Now many fear existential risk due to global warming or superintelligent AI. Safety might have been overemphasized in recent decades, but it will have to be a major focus going forward. Starting with the development of nuclear weapons, we have been living with the burden of managing existential risk. We have also inherited responsibility for existential risks that have always loomed but have never been feasible to manage: asteroids, supervolcanoes, and more. Existential risks will require one revolution after another.
The Way Forward
We have in our hands the power to destroy everything, or to create a kind of paradise. We can rise to unprecedented levels of self-actualization and empowerment, or degrade ourselves with ideologies and weapons of mass destruction.
There are signs of progress towards broad revolutionary heroism.

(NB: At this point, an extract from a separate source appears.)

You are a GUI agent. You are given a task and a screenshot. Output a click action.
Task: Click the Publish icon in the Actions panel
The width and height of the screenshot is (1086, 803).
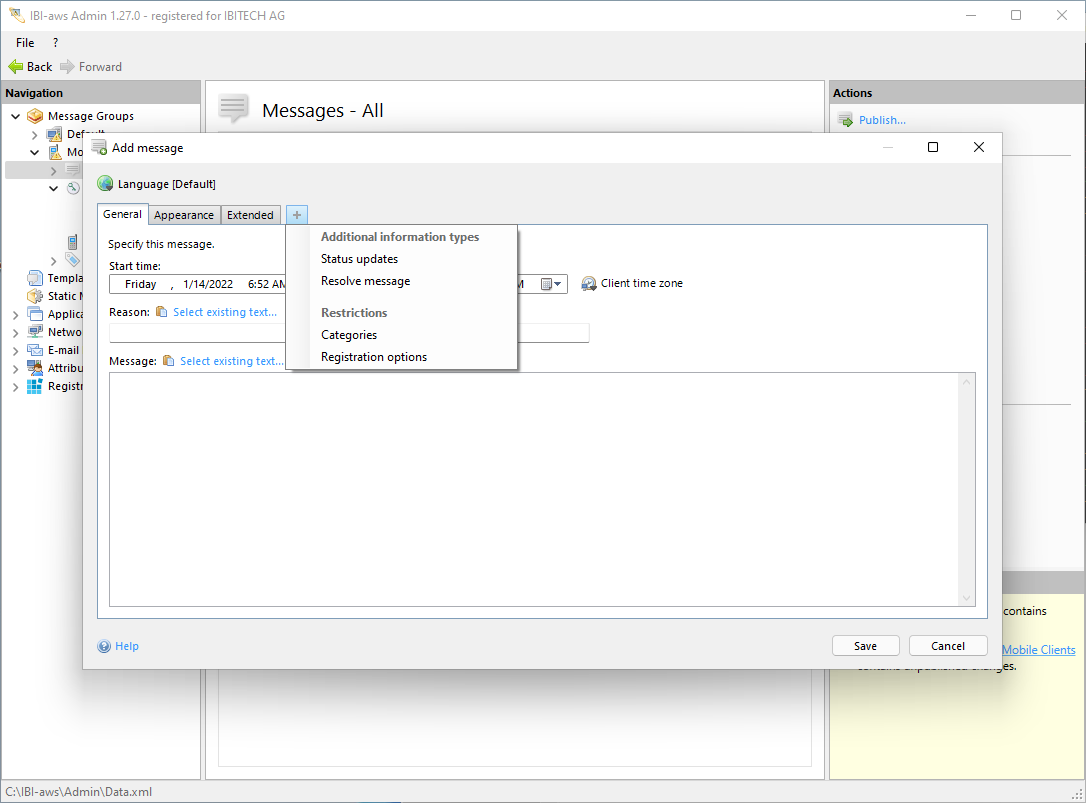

Y Combinator is something like a reliable machine for producing positive-sum revolutions in the form of tech startups. Now this kind of startup playbook is being proposed as a way to develop startup societies and even cloud-first network states. This could mean bringing the dynamism and rapid innovation of the tech startup world to governance.
At the same time, the creative power of the individual generally grows each year with ever-improving tools of all kinds. The obvious ones right now are AI tools.
With each generation of revolutions of every kind, we get a little smarter about how to design and effect revolutions. And with each generation of science and technology, we increase the scale and quantity of revolutions we can effect.
None of it’s a given, and the risks are as frightening as the upside is inspiring. But the overall course of the development of humanity gives us reason to have hope and to keep trying to revolutionize our world into something better.
So what does this all mean here and now? It’s more reason to be ambitious and try to create something, in whatever way you can. For my part, I have begun this fledgling newsletter, which has just a handful of subscribers. I am trying to clarify what this heroic future might look like for myself and others, and encourage myself and others to seize the opportunities before us. There are a million problems waiting to be solved, and it will take all of us to solve them and level up humanity.